*** Block opens ***

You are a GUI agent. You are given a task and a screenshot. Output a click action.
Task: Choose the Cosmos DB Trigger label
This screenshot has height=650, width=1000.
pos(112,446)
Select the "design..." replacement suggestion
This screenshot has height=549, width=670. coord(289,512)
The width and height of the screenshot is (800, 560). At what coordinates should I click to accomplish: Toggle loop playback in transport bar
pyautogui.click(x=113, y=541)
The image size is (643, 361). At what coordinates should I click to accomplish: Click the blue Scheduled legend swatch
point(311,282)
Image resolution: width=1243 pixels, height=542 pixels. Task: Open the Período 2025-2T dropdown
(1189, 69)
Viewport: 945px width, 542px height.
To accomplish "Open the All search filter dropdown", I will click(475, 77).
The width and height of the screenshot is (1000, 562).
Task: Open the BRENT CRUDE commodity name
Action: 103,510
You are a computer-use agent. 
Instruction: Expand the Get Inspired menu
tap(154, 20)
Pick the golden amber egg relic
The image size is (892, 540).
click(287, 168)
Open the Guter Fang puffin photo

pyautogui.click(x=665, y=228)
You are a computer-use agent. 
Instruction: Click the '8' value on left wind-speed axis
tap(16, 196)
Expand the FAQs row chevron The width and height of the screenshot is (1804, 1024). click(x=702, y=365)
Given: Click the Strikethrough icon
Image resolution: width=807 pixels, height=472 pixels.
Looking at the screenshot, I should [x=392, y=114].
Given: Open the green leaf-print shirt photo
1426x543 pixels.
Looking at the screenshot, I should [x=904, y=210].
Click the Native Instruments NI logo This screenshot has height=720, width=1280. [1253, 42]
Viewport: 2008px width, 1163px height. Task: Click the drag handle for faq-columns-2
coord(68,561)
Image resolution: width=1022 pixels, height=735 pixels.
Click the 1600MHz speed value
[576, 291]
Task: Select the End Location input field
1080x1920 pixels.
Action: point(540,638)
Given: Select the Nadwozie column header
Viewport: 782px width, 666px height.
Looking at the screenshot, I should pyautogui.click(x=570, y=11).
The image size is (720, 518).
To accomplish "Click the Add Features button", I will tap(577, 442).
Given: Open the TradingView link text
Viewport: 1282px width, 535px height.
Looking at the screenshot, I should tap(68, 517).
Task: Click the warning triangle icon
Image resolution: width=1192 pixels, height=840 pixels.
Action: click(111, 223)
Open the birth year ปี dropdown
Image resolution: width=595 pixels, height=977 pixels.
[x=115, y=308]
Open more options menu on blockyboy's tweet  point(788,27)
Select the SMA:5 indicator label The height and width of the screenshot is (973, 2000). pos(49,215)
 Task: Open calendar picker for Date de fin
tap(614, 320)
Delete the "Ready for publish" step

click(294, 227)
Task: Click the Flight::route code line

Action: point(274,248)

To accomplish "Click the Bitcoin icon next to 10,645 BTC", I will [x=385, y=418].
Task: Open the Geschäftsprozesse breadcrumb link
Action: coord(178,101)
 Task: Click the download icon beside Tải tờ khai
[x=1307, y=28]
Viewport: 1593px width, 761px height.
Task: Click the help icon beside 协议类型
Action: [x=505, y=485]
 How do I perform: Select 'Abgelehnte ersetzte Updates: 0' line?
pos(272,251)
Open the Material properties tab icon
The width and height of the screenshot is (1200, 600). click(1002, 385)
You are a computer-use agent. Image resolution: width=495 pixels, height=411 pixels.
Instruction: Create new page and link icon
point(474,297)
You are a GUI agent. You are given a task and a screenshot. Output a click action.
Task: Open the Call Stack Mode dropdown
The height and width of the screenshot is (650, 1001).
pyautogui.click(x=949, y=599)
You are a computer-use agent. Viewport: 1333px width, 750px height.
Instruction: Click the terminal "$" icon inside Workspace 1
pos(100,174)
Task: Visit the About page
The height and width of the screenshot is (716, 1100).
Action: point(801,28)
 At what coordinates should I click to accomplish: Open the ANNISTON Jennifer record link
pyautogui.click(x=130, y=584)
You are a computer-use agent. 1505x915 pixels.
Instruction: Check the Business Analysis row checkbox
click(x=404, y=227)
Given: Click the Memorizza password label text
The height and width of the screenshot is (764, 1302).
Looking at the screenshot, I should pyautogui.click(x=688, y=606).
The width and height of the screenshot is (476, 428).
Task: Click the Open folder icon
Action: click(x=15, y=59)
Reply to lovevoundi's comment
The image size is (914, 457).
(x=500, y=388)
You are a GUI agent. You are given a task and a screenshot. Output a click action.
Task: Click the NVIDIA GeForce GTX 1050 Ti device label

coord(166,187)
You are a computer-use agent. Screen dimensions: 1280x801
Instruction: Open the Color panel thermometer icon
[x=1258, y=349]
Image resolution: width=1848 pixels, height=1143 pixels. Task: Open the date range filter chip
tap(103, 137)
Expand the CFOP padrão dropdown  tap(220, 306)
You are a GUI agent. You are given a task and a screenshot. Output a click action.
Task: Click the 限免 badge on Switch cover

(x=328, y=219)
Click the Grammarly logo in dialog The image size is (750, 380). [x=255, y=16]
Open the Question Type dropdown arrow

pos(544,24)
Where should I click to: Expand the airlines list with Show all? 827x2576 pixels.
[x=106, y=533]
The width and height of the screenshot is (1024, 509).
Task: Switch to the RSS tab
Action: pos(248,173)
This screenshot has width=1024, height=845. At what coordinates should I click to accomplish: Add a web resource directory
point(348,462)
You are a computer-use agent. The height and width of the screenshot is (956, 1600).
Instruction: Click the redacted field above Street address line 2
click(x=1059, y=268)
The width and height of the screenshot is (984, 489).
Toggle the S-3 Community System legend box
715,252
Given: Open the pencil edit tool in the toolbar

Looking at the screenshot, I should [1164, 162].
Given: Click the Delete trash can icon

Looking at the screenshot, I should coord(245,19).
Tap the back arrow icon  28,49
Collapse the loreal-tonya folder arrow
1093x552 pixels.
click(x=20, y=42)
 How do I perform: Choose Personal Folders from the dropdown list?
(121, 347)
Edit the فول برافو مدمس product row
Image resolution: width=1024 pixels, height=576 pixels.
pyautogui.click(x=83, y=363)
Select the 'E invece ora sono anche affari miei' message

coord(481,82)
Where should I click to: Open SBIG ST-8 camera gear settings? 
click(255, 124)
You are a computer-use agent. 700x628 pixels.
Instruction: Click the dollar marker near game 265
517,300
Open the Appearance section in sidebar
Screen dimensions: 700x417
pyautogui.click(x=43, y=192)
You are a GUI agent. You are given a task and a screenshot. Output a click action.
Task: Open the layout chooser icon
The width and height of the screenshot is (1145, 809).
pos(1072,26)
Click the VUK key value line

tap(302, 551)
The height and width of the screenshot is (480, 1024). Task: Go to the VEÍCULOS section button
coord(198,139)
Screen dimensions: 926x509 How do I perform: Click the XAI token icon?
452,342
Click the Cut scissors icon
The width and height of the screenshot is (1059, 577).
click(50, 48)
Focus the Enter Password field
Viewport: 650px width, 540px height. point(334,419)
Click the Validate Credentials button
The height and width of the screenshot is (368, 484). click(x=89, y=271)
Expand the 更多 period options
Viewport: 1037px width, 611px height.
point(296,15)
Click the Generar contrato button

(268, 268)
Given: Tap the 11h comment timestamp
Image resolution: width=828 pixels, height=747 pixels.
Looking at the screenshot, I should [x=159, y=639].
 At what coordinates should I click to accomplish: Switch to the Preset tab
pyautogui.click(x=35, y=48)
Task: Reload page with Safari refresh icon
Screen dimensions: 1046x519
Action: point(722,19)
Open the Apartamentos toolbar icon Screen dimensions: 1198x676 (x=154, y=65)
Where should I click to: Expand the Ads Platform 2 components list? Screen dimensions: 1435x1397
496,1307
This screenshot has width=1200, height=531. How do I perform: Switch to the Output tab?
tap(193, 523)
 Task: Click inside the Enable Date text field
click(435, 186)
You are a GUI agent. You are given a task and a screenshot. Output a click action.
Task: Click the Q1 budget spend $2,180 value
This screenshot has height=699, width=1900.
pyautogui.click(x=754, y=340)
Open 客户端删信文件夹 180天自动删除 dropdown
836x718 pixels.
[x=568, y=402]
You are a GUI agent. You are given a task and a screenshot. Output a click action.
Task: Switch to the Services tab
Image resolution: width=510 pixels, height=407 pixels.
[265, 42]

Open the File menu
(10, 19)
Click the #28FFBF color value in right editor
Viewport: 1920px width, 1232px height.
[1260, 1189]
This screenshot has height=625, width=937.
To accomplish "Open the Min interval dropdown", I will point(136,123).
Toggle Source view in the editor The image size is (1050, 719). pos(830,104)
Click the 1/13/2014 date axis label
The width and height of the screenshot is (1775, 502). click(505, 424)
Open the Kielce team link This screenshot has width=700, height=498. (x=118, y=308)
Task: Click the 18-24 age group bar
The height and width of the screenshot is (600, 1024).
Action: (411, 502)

*** Block closes ***

■ TASK DETAILS ■
Once the lines holding the word "comment" in the material above are counted, report that number by itself.

■ ANSWER SECTION ■
2